### 本文
◆ ◆ ◆

アヴァンタイトルにおいて、神父が告解部屋に現れた謎の男と会話するうちに悪魔に取り憑かれる、という場面が重々しく展開するが、次の瞬間、映画はその映像をデスクトップ上で観る二人組の会話へと移行するのだ。
 どうやらこの二人は映画会社の編集マンらしい。ヨーロッパのスタジオで製作中の映画『アサイラム』(この作品の原題である)の粗編集素材をチェックしているところだが、「なんだこりゃ?」、「見てられない」と始まるなり文句タラタラ。観客はそのまま彼らのオーディオコメンタリーを聞かされながら本編を見る羽目に陥るのである。


画面をツッコミながら見ている編集マン二人組

 

 てっきり「ほんとうにあった呪いのビデオ」的な、疑似ドキュメンタリーに転じるのかと思えばそうでもなく、彼らはえんえんと映像に茶々を入れるだけ。

◆ ◆ ◆

### 入力データ

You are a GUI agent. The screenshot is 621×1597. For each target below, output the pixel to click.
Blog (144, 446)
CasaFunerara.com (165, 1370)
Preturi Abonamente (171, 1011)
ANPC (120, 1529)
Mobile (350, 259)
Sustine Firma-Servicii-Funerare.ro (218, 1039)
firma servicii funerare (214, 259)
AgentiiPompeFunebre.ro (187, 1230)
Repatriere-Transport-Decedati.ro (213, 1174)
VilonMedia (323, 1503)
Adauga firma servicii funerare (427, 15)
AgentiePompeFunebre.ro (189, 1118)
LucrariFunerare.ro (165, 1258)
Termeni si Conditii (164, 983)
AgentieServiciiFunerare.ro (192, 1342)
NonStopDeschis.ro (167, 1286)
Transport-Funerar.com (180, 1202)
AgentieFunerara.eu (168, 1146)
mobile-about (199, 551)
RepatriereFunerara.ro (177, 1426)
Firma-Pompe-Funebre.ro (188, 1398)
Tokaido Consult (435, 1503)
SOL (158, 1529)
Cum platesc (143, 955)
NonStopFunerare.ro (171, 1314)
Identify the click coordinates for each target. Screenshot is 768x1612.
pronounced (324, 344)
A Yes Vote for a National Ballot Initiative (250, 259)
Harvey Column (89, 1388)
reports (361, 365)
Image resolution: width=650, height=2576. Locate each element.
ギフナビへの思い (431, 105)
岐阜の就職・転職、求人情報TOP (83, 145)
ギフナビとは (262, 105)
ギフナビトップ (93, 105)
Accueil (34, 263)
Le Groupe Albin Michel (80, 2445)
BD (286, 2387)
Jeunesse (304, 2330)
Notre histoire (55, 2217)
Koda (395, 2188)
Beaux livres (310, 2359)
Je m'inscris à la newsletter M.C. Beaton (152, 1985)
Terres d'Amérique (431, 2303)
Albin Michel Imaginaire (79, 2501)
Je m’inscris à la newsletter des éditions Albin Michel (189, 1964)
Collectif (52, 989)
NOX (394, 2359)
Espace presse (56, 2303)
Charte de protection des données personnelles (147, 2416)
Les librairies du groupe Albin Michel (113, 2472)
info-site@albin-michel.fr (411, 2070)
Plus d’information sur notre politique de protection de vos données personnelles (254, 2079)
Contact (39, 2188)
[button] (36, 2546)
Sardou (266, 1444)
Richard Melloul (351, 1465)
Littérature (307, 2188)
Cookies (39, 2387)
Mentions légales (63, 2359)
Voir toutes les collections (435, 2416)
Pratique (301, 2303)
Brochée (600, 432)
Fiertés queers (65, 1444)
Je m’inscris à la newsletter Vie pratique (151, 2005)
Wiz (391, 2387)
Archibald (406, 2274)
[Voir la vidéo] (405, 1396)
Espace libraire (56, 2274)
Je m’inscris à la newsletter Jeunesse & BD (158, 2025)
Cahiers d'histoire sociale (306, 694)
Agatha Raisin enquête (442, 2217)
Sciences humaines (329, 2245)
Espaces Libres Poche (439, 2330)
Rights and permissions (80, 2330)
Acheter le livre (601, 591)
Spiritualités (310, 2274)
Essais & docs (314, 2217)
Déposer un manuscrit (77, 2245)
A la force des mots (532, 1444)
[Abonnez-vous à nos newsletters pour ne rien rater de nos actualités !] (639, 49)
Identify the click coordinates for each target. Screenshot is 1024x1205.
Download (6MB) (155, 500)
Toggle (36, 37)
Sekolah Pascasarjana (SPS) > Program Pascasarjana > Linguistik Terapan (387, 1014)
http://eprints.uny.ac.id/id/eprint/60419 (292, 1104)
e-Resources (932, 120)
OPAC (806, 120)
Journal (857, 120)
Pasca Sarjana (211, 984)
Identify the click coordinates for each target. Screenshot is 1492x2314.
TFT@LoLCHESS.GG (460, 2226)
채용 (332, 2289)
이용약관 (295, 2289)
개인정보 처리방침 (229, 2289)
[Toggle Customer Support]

◆ ◆ ◆

### 指示 1
入力データの先頭の行から「NonStopFunerare.ro (171, 1314)」を含む行までを、両端の行も含めてそのまま出力してください。
### 指示 2
映画『アサイラム』を扱った本文を、最後の文の後から書き継いでください。
入力データの行は本文と関係がありません。

### 最終回答 1
You are a GUI agent. The screenshot is 621×1597. For each target below, output the pixel to click.
Blog (144, 446)
CasaFunerara.com (165, 1370)
Preturi Abonamente (171, 1011)
ANPC (120, 1529)
Mobile (350, 259)
Sustine Firma-Servicii-Funerare.ro (218, 1039)
firma servicii funerare (214, 259)
AgentiiPompeFunebre.ro (187, 1230)
Repatriere-Transport-Decedati.ro (213, 1174)
VilonMedia (323, 1503)
Adauga firma servicii funerare (427, 15)
AgentiePompeFunebre.ro (189, 1118)
LucrariFunerare.ro (165, 1258)
Termeni si Conditii (164, 983)
AgentieServiciiFunerare.ro (192, 1342)
NonStopDeschis.ro (167, 1286)
Transport-Funerar.com (180, 1202)
AgentieFunerara.eu (168, 1146)
mobile-about (199, 551)
RepatriereFunerara.ro (177, 1426)
Firma-Pompe-Funebre.ro (188, 1398)
Tokaido Consult (435, 1503)
SOL (158, 1529)
Cum platesc (143, 955)
NonStopFunerare.ro (171, 1314)

### 最終回答 2
 マルグリット・デュラス監督の『トラック』では、構想中の脚本を読むデュラスと聞き手のジェラール・ドパルデューの会話が、「進行中の映画」である走行するトラックの物語と交錯しながら展開したものだったが、こちらはそんな前衛的な映画をめざしている気配は微塵もない。むしろ、筒井康隆の短篇『色眼鏡の狂詩曲』に近い気がするが、あれはSFファンのアメリカ人少年が書いた小説を、日本人がツッコミを入れながら読む、という設定で人間の異国文化理解を諷刺する内容だった。しかし『S.W.A.Tvsデビル』本編部分の出演者・監督が、紋切型のホラー・アクションを諷刺している気配はまったく感じられない。
 主人公の交渉人・マガヒーを演じるのは、なんとスティーブン・レイなのだが、彼は画面外の編集マン二人組が「おっ、『クライング・ゲーム』に出ていた俳優だ!」などと反応されるとは、おそらく想定していない真剣な演技を披露している。


マガヒーを演じるスティーブン・レイ

 

 さらに驚かされるのは、まだ未完成の映像、VFX班に渡す前に編集されたバージョンがそのまま映し出されてゆくことで、車で移動中の特殊部隊の窓外の光景が、いきなりグリーンバックそのまま、合成の指示が書き込まれている。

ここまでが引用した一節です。